• **Requirement**
Substitute "Find the position of" for "Identify the location of" in the listing from the line containing "Describe the element at coordinates (1294, 812)" through the line containing "(853, 198).", and reproduce those lines with nothing else changed.

-------- Information provided --------

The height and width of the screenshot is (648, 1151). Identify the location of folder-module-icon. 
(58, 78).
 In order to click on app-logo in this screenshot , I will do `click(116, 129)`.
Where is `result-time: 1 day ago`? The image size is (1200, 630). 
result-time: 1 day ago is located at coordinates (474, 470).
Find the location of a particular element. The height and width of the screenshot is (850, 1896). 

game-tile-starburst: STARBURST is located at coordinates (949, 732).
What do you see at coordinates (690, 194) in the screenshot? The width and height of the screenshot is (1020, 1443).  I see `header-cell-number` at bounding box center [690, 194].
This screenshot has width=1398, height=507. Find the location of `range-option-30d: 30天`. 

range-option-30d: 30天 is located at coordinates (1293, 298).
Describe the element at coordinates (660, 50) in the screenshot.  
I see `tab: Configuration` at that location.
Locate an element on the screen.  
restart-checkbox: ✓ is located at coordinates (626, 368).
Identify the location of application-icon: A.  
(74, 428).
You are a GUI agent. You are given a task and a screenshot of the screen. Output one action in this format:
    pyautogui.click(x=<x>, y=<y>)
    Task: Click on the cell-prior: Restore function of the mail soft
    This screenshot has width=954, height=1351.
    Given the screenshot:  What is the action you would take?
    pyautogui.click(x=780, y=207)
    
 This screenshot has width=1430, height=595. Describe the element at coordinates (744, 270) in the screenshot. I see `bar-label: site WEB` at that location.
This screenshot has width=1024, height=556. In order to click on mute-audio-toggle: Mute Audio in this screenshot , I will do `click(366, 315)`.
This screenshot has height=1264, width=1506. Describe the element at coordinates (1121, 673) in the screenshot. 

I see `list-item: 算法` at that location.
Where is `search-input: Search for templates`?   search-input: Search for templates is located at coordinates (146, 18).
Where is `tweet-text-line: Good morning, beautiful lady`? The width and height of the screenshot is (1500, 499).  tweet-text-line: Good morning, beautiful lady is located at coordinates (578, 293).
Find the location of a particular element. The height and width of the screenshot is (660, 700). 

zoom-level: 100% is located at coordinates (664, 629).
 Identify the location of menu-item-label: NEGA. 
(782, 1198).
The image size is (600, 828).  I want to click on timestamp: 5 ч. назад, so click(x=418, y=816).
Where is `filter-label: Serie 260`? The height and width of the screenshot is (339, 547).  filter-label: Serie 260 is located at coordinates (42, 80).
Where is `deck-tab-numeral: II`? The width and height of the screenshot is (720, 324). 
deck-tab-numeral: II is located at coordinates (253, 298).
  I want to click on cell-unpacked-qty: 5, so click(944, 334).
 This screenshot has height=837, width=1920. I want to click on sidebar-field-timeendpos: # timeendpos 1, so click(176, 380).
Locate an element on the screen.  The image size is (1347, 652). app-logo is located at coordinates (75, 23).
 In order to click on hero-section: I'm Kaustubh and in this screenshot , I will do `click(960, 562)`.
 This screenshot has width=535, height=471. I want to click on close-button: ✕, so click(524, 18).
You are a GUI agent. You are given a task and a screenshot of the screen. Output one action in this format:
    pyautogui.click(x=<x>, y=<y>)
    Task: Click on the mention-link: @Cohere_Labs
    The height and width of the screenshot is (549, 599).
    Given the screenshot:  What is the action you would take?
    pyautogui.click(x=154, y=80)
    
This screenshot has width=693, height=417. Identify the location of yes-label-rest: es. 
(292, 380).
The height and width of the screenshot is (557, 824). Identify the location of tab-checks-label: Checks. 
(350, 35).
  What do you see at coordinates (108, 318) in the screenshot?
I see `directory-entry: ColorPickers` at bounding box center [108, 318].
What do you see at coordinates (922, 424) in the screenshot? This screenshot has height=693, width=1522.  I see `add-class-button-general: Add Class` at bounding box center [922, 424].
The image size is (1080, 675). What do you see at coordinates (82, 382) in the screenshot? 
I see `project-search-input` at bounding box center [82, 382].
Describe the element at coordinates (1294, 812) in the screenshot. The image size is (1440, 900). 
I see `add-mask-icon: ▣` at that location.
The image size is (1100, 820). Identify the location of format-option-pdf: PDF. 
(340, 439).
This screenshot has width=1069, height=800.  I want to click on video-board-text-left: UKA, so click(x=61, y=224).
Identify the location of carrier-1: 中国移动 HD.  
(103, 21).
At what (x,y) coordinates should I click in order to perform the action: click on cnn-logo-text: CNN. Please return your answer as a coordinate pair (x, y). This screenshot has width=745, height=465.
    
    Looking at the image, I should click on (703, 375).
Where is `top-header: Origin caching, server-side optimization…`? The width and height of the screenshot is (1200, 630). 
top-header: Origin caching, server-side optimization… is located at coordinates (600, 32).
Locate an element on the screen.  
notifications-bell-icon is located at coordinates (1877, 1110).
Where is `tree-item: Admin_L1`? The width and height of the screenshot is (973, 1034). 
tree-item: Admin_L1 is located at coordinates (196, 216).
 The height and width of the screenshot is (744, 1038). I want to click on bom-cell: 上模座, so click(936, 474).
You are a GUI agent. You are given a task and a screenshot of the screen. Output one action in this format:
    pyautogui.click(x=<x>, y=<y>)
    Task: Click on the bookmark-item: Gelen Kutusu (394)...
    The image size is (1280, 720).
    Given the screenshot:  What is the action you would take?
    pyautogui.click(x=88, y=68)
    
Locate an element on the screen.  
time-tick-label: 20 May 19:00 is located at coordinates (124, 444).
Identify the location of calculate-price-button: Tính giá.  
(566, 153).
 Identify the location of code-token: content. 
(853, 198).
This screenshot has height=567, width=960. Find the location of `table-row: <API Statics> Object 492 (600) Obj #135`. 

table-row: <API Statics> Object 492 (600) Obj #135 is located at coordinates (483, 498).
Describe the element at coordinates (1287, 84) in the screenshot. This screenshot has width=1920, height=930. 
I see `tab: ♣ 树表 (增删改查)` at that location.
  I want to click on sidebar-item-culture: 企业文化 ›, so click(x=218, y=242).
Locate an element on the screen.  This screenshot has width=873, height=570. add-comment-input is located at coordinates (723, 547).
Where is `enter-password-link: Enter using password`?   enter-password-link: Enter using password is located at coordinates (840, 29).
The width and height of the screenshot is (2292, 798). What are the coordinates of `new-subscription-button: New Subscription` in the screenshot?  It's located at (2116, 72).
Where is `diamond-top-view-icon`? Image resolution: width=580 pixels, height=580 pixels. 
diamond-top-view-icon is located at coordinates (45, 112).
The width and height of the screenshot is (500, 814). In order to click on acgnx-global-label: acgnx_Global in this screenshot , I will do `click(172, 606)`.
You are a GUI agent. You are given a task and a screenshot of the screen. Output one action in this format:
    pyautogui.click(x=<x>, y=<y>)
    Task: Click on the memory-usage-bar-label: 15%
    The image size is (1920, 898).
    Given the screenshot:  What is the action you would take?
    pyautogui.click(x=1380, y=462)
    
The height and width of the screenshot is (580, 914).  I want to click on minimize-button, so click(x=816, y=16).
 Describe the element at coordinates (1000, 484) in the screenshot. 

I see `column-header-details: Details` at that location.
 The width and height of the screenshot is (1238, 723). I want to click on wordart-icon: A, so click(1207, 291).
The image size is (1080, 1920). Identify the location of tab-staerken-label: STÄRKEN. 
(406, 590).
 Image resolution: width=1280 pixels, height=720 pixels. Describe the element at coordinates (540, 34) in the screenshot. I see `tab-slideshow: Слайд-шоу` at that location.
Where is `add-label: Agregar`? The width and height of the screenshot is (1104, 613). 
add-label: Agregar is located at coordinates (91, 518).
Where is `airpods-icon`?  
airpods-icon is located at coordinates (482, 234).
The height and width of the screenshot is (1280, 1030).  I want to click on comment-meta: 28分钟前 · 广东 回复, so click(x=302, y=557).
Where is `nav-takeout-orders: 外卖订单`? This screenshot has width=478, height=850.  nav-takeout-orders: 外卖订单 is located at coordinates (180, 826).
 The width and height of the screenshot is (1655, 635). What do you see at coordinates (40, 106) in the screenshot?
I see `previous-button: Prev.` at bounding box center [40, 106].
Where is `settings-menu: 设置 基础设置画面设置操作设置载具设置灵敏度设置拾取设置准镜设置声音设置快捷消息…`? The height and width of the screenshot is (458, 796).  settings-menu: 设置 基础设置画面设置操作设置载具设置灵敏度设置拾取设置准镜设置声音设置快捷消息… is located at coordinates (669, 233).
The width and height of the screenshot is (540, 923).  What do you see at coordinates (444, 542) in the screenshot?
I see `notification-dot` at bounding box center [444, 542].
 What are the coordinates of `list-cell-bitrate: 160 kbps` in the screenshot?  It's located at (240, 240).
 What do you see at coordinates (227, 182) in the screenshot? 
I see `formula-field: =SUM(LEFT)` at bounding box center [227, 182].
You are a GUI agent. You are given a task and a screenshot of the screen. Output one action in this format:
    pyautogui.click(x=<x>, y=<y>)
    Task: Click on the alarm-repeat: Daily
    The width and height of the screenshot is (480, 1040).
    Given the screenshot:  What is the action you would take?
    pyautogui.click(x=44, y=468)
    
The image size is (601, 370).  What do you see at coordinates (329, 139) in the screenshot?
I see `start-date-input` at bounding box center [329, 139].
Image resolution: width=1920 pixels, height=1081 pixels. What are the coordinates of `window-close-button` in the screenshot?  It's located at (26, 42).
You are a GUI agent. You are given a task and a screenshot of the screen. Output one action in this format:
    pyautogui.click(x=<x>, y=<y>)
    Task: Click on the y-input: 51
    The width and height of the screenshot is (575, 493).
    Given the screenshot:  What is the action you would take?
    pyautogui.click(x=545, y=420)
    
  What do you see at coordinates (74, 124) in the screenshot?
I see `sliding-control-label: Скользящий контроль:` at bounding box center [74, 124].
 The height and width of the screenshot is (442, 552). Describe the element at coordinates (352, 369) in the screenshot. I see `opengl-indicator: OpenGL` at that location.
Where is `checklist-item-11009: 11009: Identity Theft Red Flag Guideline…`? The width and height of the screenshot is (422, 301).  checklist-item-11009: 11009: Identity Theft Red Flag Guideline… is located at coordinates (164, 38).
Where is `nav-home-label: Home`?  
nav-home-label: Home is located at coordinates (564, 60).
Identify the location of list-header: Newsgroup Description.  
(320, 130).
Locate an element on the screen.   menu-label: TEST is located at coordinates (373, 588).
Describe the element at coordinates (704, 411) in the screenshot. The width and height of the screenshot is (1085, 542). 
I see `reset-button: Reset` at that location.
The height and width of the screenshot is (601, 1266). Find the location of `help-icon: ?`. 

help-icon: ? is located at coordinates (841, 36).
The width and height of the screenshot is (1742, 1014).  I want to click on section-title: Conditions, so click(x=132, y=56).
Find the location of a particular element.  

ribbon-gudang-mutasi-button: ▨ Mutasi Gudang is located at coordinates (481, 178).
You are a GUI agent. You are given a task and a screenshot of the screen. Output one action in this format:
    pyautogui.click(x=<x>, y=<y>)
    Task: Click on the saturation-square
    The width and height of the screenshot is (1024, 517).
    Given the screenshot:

--------

• **Finished task**
Describe the element at coordinates (1294, 812) in the screenshot. The image size is (1440, 900). 
I see `add-mask-icon: ▣` at that location.
The image size is (1100, 820). Find the position of format-option-pdf: PDF. 
(340, 439).
This screenshot has width=1069, height=800.  I want to click on video-board-text-left: UKA, so click(x=61, y=224).
Find the position of carrier-1: 中国移动 HD.  
(103, 21).
At what (x,y) coordinates should I click in order to perform the action: click on cnn-logo-text: CNN. Please return your answer as a coordinate pair (x, y). This screenshot has width=745, height=465.
    
    Looking at the image, I should click on (703, 375).
Where is `top-header: Origin caching, server-side optimization…`? The width and height of the screenshot is (1200, 630). 
top-header: Origin caching, server-side optimization… is located at coordinates (600, 32).
Locate an element on the screen.  
notifications-bell-icon is located at coordinates (1877, 1110).
Where is `tree-item: Admin_L1`? The width and height of the screenshot is (973, 1034). 
tree-item: Admin_L1 is located at coordinates (196, 216).
 The height and width of the screenshot is (744, 1038). I want to click on bom-cell: 上模座, so click(936, 474).
You are a GUI agent. You are given a task and a screenshot of the screen. Output one action in this format:
    pyautogui.click(x=<x>, y=<y>)
    Task: Click on the bookmark-item: Gelen Kutusu (394)...
    The image size is (1280, 720).
    Given the screenshot:  What is the action you would take?
    pyautogui.click(x=88, y=68)
    
Locate an element on the screen.  
time-tick-label: 20 May 19:00 is located at coordinates (124, 444).
Find the position of calculate-price-button: Tính giá.  
(566, 153).
 Find the position of code-token: content. 
(853, 198).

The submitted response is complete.